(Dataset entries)
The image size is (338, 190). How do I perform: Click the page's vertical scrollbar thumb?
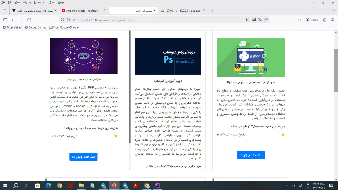pyautogui.click(x=336, y=70)
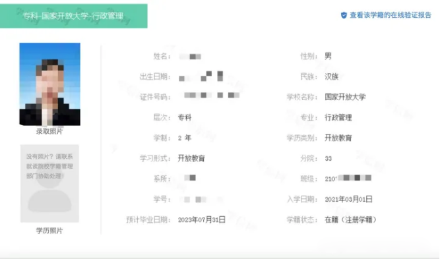The image size is (440, 259).
Task: Open the 查看该学籍的在线验证报告 link
Action: coord(391,15)
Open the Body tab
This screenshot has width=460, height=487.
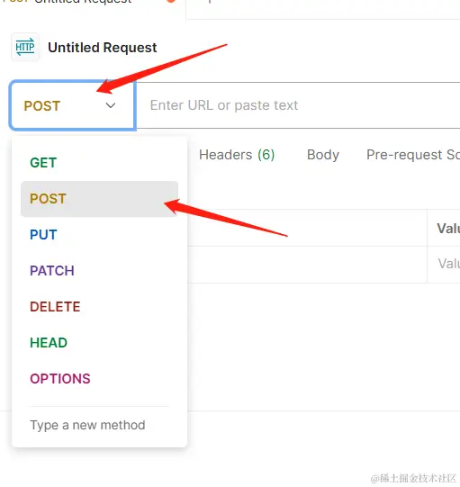pyautogui.click(x=323, y=155)
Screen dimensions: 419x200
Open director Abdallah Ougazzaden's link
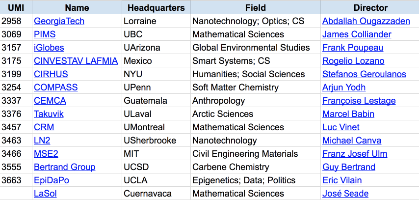(x=365, y=21)
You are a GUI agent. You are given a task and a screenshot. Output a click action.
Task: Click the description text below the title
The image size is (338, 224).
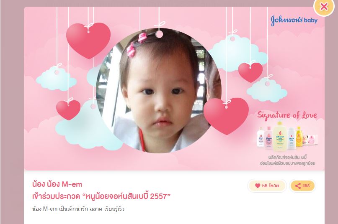click(78, 209)
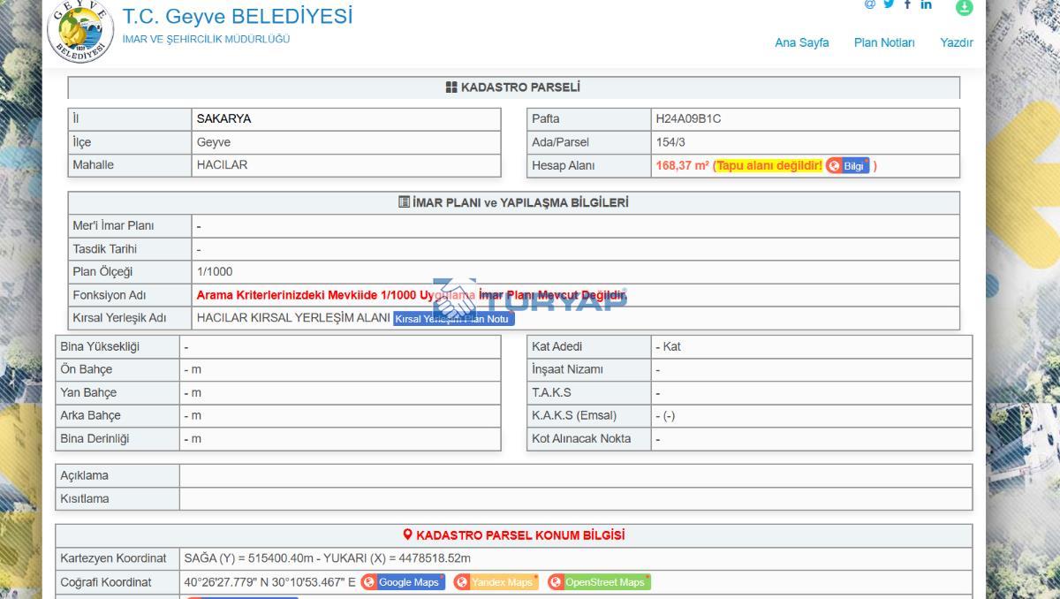The height and width of the screenshot is (599, 1060).
Task: Click the İMAR PLANI ve YAPILAŞMA BİLGİLERİ header
Action: [x=513, y=202]
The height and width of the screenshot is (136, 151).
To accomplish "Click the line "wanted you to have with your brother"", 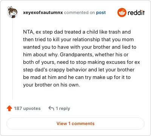I will pos(80,47).
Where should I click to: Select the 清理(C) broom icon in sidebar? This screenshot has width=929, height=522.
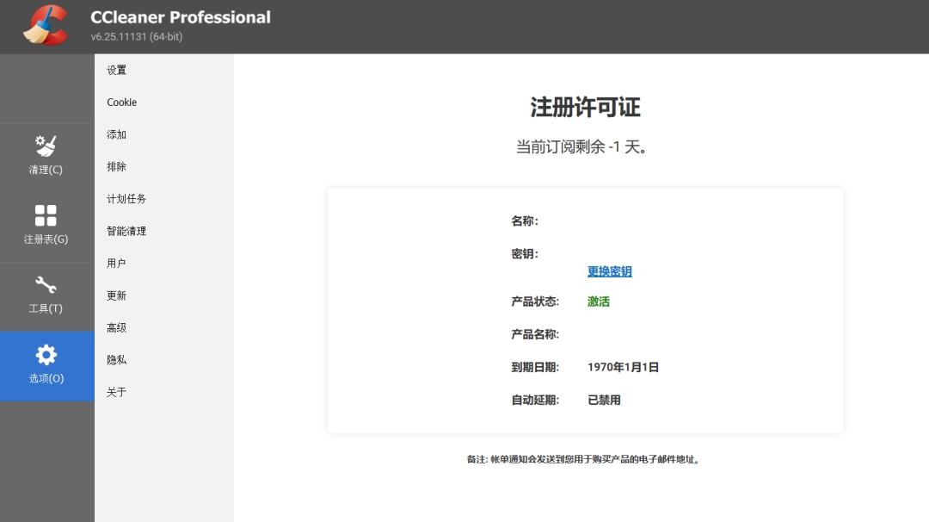click(x=46, y=145)
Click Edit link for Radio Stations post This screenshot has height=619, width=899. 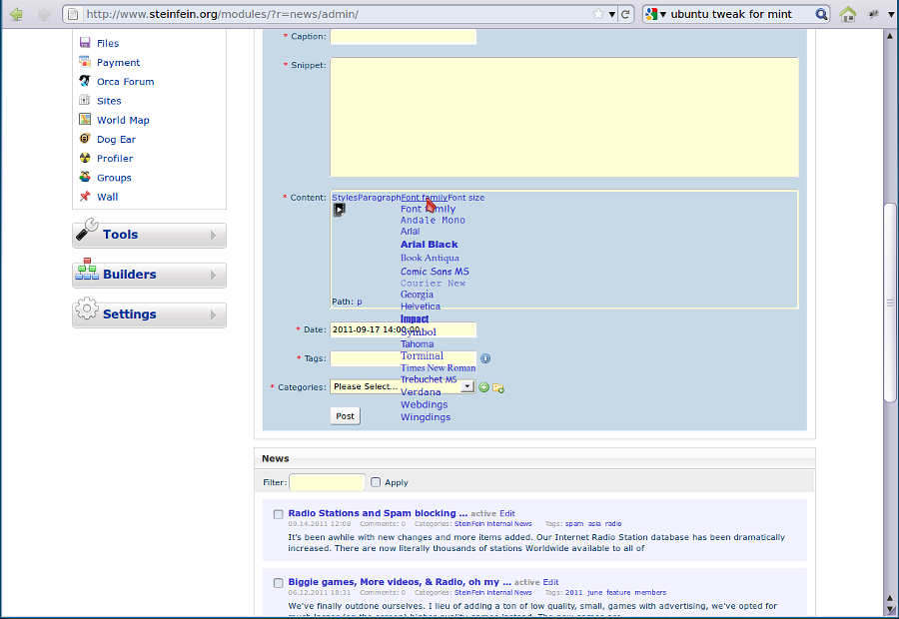[507, 513]
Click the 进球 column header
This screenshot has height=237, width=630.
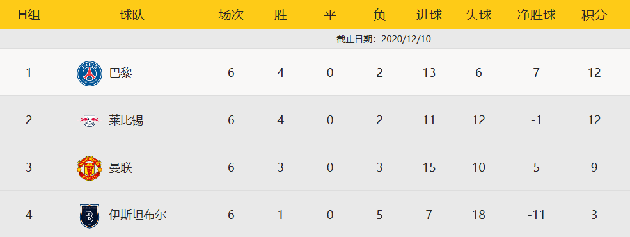429,15
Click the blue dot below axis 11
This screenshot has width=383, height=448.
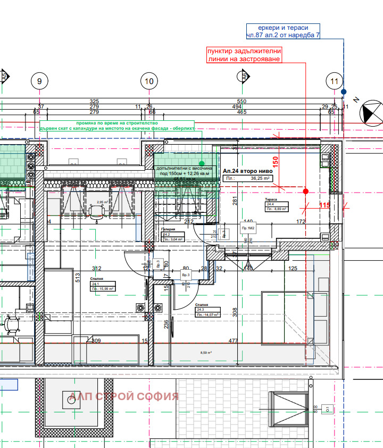[344, 92]
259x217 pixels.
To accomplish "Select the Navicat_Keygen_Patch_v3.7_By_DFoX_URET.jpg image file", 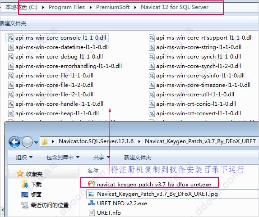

**Work item:**
Among the lines above, which hold the word "below"? Report each one.

**Response area:**
Task: Click the description text below the title
Click the blue dot below axis 11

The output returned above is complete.